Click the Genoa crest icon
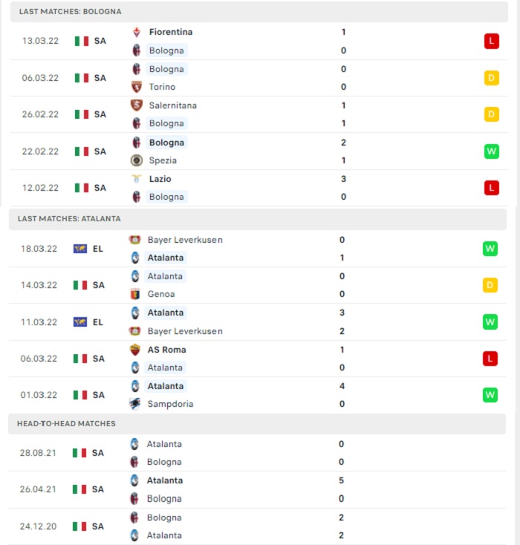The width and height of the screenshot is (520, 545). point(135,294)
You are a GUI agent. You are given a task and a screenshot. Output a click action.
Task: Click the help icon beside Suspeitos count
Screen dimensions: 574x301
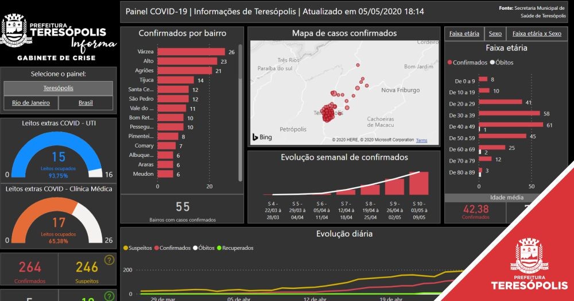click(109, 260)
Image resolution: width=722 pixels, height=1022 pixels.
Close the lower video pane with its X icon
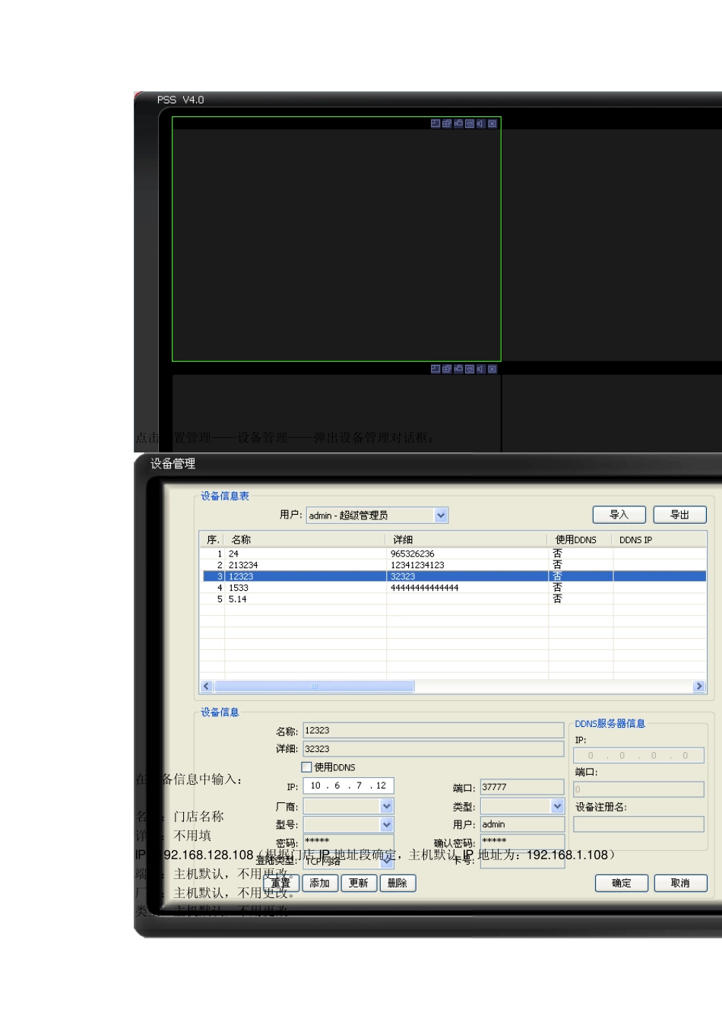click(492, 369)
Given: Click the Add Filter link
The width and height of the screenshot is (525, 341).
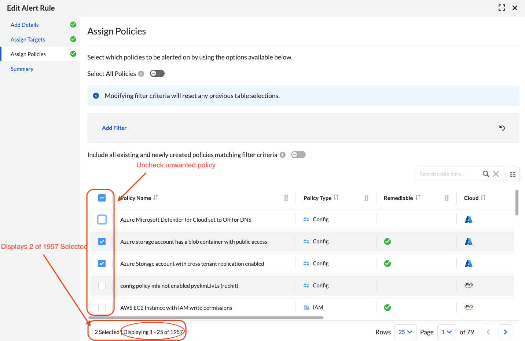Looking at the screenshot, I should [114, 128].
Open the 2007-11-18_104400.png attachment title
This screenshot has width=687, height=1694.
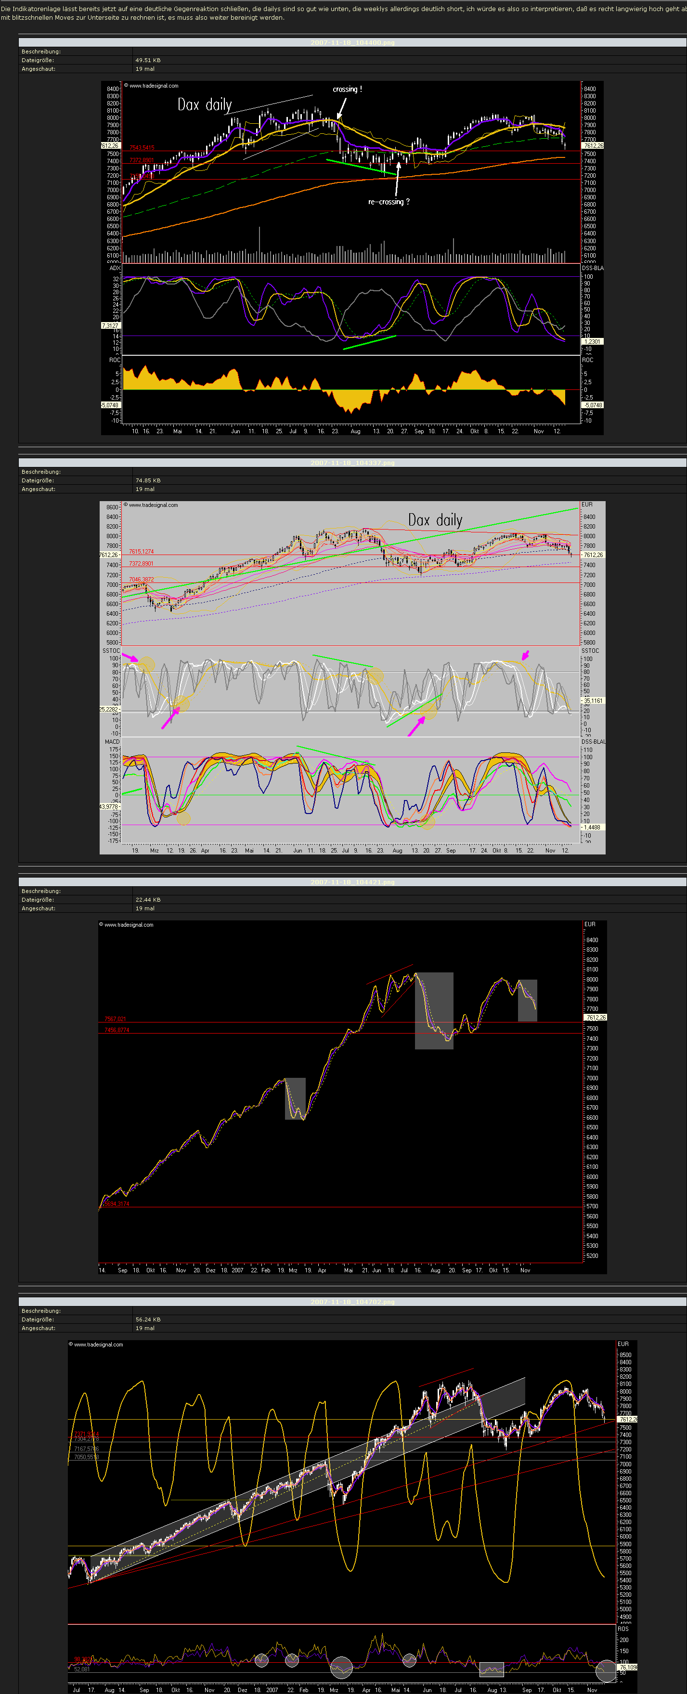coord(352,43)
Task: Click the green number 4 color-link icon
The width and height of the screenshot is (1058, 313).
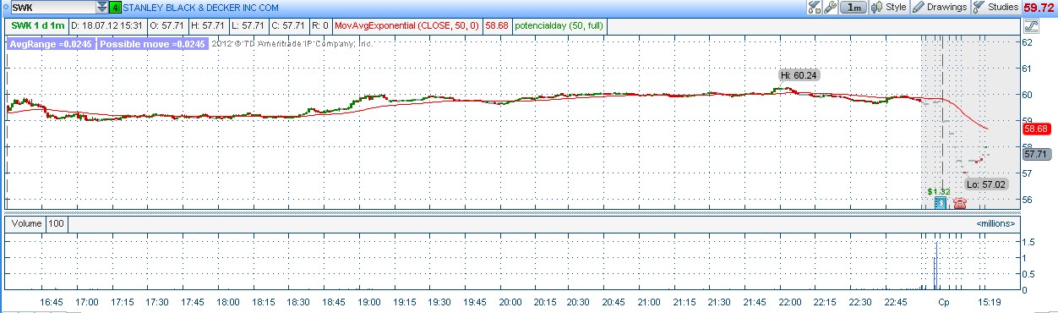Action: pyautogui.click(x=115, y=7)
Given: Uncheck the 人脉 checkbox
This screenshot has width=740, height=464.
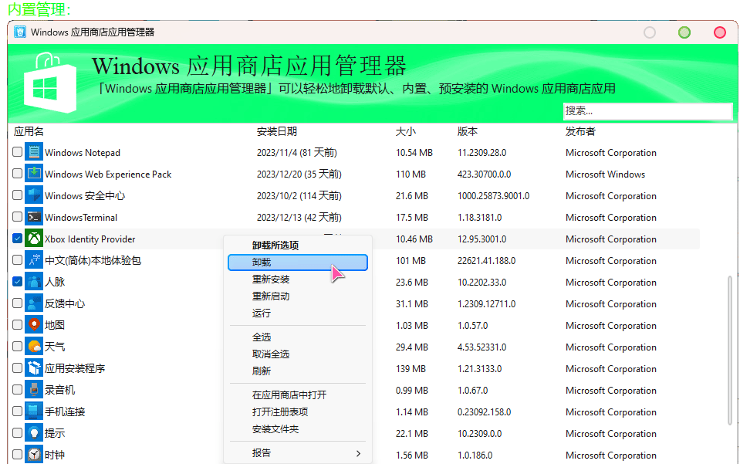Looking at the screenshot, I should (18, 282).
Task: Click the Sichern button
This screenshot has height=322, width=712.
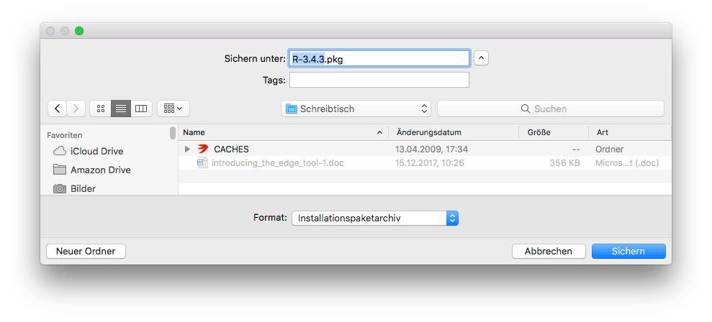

**Work order:**
Your task is to reproduce exactly the lines from the one that holds "Task: Click the green" to the last line of the listing, and only those, omitting the pictures.

**Solution to this task:**
Task: Click the green number 4 color-link icon
The width and height of the screenshot is (1058, 313).
Action: pyautogui.click(x=115, y=7)
Given: Uncheck the 人脉 checkbox
This screenshot has width=740, height=464.
Looking at the screenshot, I should (18, 282).
Task: Click the Sichern button
This screenshot has height=322, width=712.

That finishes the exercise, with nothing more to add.